The Inquirer article also notes that while Emperor Street's change of heart on Schuylkill Valley could increase the boondoggle's chances in Washington and Harrisburg, the wild cards in this matter are the continued luke warm reactions from Bucks County and Delaware County. Bucks County seems to have two advantages to turn the tide in favor of Schuylkill Valley: (1) SEPTA Board Chairman/Radio Impresarior/Turnpike Commissioner/Land Developer Extraordinaire and All-Around Arrogant Tyrant Pasquale T. Deon Sr. seems to be SEPTA's second biggest cheerleader for the MetroRail boondoggle (behind Fearless Leader, natch); (2) Gov. Really Lame Duck (Mark Schwieker) - a Lower Bucks native - is the new president of the Greater Philadelphia Chamber of Commerce, which is planning to merge with GPF, which is one of the biggest SVM boosters; and (3) Bucks County stands to see more boondoggle bucks if and when the Cross County MetroRail boondoggle ($1.2 billion and counting) is ever built.
Meanwhile, I wouldn't expect Delaware County to suddenly become enthusiastic over Schuylkill Valley anytime soon. Even though a P&W extension to King of Prussia would obstensively benefit Delaware County, the entire project would be built in Montgomery County. Plus, the extension of the R3 Elwyn line to Wawa (the now inactive station located on US 1 in Chester Heights) has seemingly been pushed to the back-burner, as has potential further restoration to West Chester. No offense to Delaware County's two board members - Tom Babcock and Tom Killion, both of whom seem to have the best interest of their consituencies - but where's Wally Nunn when you need him? I highly doubt MetroRail would even be on the radar screen for either Cross County or Schuylkill Valley if Nunn were still active within the SEPTA Board.

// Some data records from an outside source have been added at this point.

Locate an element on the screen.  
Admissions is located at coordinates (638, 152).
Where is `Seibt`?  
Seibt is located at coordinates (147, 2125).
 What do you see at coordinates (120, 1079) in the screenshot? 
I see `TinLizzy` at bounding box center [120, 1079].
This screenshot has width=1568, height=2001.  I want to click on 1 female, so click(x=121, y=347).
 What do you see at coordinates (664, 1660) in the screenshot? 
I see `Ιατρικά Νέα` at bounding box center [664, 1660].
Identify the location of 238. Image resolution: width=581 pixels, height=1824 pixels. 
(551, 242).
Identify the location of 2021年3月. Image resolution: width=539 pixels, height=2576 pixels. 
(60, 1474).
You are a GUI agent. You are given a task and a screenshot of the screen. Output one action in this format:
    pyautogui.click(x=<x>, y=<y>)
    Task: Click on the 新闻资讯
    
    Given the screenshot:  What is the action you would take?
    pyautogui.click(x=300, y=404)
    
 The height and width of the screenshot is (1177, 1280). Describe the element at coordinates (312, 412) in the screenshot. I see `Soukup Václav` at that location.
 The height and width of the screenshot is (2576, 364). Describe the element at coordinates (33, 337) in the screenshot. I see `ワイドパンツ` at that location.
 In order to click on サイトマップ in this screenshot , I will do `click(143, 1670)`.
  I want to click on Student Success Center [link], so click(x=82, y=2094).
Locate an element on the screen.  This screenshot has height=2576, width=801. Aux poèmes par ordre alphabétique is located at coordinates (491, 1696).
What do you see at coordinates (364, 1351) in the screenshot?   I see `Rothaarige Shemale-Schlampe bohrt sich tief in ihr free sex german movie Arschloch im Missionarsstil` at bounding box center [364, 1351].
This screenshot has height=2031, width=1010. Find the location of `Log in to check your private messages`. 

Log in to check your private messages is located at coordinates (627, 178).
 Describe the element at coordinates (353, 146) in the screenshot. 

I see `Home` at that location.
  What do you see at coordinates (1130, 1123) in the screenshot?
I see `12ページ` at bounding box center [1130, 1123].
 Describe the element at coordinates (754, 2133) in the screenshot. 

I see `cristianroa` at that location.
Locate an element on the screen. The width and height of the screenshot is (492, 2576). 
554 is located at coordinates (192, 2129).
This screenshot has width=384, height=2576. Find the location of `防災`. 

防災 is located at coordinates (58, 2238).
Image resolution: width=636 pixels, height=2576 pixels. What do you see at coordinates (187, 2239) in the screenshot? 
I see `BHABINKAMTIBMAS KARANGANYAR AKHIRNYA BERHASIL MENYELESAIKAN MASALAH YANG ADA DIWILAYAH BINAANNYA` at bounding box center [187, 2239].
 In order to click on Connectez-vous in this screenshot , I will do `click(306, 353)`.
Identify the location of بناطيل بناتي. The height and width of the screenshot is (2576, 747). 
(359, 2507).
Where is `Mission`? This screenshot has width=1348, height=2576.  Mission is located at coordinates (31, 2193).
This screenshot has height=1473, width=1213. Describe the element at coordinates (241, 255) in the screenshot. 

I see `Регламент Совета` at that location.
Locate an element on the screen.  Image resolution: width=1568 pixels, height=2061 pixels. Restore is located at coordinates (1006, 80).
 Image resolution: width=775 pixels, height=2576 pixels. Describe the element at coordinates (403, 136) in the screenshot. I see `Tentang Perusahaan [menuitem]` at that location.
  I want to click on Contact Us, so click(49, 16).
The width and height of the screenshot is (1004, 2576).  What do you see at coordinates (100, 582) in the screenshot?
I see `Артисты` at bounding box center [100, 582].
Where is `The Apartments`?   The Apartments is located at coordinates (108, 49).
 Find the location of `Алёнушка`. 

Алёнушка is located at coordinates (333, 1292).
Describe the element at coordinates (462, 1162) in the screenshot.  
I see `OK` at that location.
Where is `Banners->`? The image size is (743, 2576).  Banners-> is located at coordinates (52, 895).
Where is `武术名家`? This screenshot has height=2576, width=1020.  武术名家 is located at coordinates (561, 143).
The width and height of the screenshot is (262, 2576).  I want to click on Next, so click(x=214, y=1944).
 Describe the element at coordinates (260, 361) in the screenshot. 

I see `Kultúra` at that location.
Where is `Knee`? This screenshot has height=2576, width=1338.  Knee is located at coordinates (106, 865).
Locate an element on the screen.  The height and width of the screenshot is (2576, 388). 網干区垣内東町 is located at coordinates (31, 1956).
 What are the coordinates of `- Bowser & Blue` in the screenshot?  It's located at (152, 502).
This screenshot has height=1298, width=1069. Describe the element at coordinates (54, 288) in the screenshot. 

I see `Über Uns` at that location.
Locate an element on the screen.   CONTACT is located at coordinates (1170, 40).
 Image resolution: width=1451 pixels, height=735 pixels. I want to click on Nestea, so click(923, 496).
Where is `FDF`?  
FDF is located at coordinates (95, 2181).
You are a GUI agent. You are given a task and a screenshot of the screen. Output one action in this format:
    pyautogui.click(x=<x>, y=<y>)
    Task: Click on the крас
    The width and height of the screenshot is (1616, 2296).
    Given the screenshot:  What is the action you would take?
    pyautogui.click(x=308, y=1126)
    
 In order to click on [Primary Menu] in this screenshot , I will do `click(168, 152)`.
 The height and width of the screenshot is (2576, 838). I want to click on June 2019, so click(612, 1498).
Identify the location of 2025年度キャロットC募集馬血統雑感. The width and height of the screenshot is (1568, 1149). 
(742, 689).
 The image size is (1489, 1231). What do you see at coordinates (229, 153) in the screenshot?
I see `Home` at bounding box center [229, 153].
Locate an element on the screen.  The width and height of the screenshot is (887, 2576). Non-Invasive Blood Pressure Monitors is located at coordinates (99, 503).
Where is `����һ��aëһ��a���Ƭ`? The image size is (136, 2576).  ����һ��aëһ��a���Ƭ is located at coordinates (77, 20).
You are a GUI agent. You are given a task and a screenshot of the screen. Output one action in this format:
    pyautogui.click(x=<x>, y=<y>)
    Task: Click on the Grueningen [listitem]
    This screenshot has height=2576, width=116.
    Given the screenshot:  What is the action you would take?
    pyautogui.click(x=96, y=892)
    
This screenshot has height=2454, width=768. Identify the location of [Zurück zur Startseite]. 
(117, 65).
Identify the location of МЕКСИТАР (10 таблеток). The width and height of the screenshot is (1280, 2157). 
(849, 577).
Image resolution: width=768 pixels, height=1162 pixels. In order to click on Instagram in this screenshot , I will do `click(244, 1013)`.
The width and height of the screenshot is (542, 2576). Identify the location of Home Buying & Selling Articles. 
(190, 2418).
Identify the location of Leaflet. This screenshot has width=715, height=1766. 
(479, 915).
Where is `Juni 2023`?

Long story short, at a time when property taxes are skyrocketing within Philadelphia, Emperor Street couldn't have picked a worse message to send to most city residents (save for those in the Manayunk area, where the SVM would operate) that the city is behind a $2 billion boondoggle that would mainly benefit Berks and Montgomery Counties (and have a token impact on Chester County).